# [Work required]
Without including any pictures, please copy every entry below exactly.

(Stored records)
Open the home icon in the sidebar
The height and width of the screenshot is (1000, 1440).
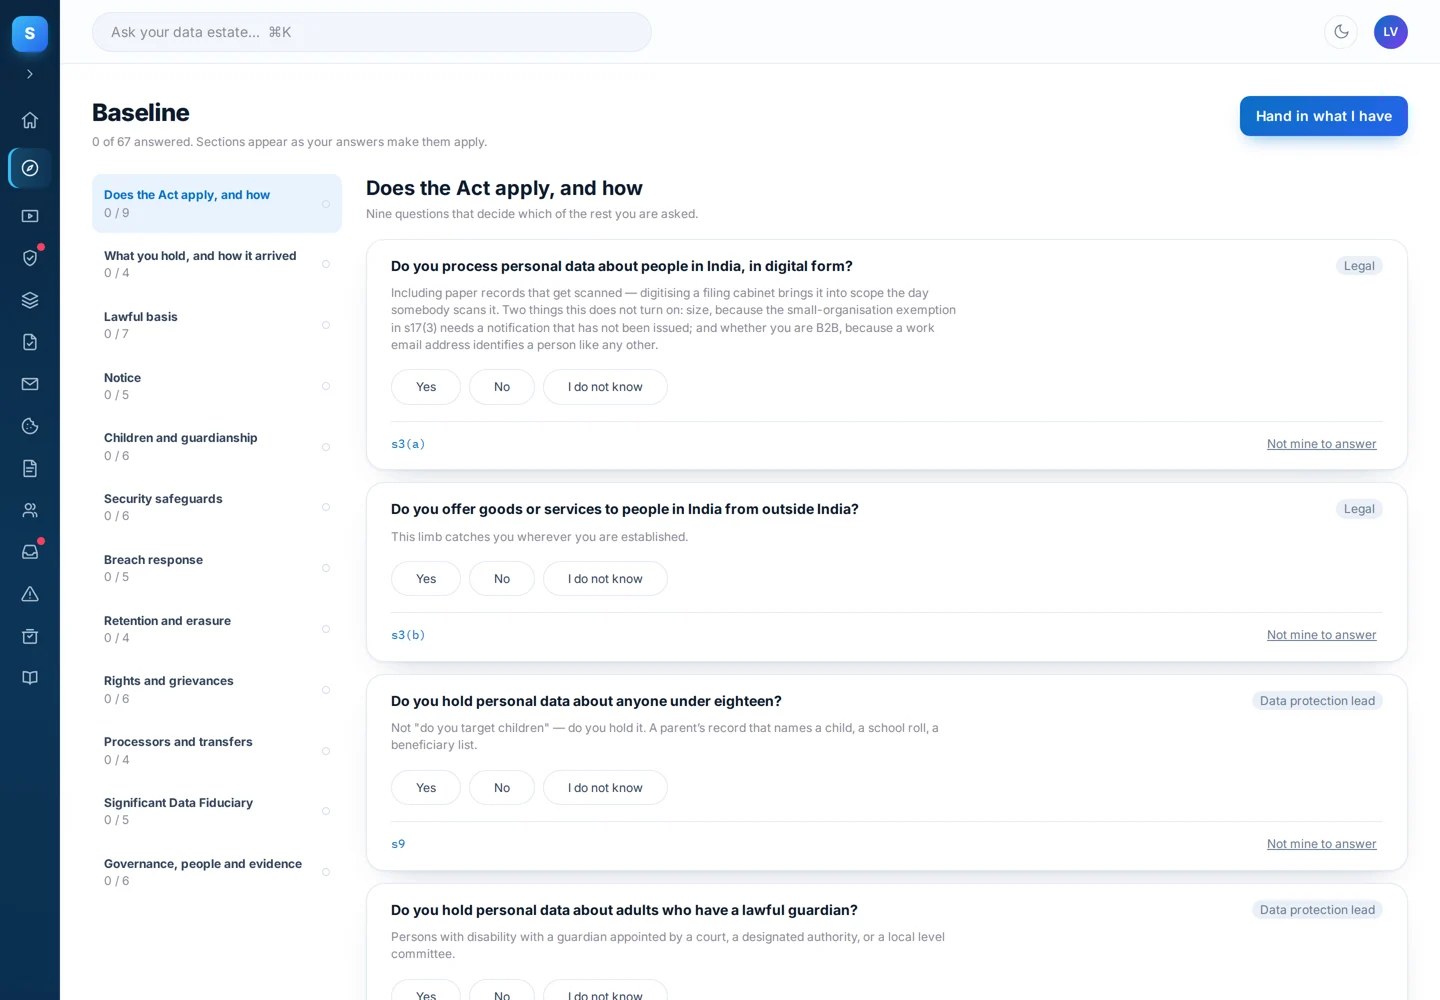tap(30, 120)
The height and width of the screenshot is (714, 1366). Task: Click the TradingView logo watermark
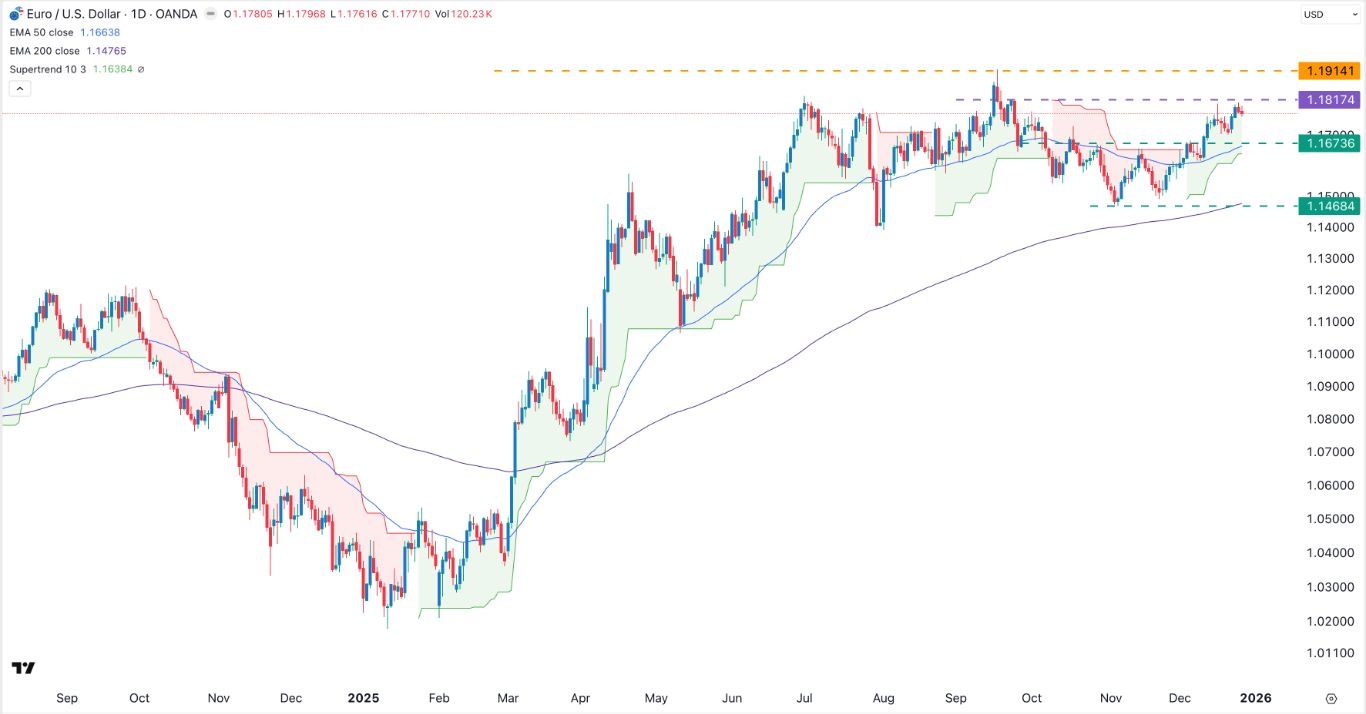[23, 668]
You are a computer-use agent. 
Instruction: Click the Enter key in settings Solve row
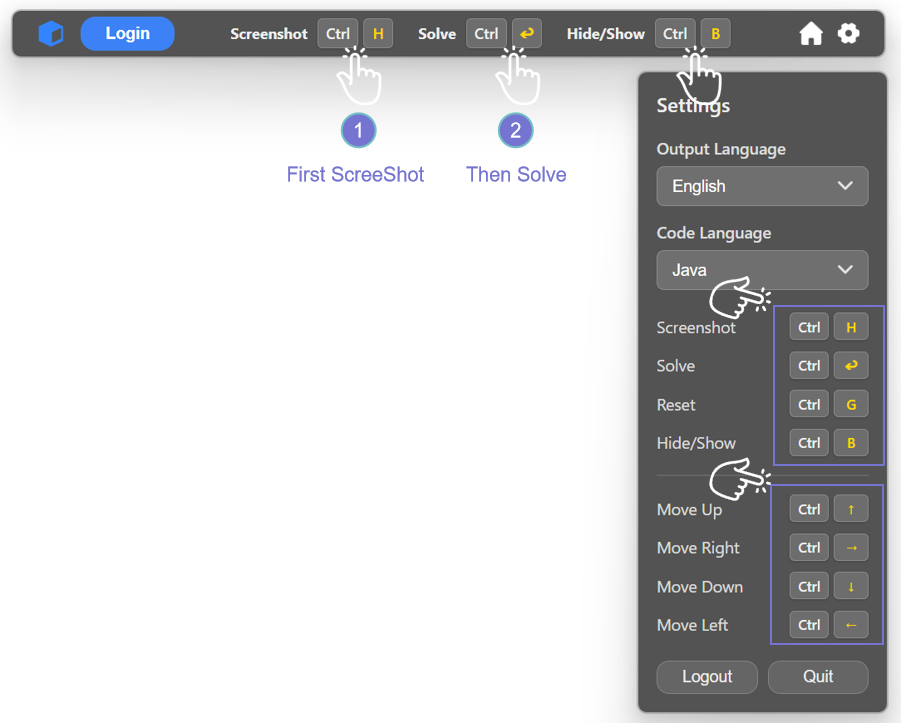click(851, 366)
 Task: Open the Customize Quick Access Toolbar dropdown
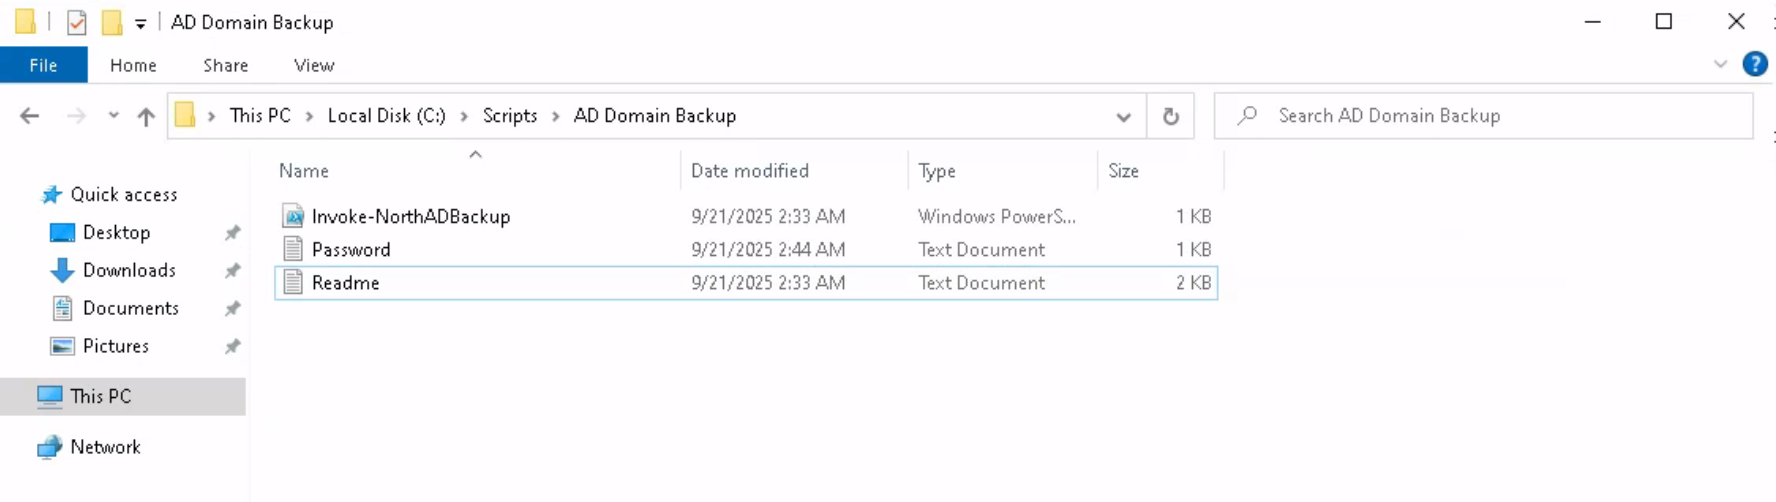tap(140, 23)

# [Response area]
Open the home icon in the sidebar
The height and width of the screenshot is (1000, 1440).
tap(30, 120)
The height and width of the screenshot is (714, 1366). Task: Click the TradingView logo watermark
[23, 668]
You are a computer-use agent. 
Instruction: Click the Enter key in settings Solve row
click(851, 366)
 Task: Open the Customize Quick Access Toolbar dropdown
tap(140, 23)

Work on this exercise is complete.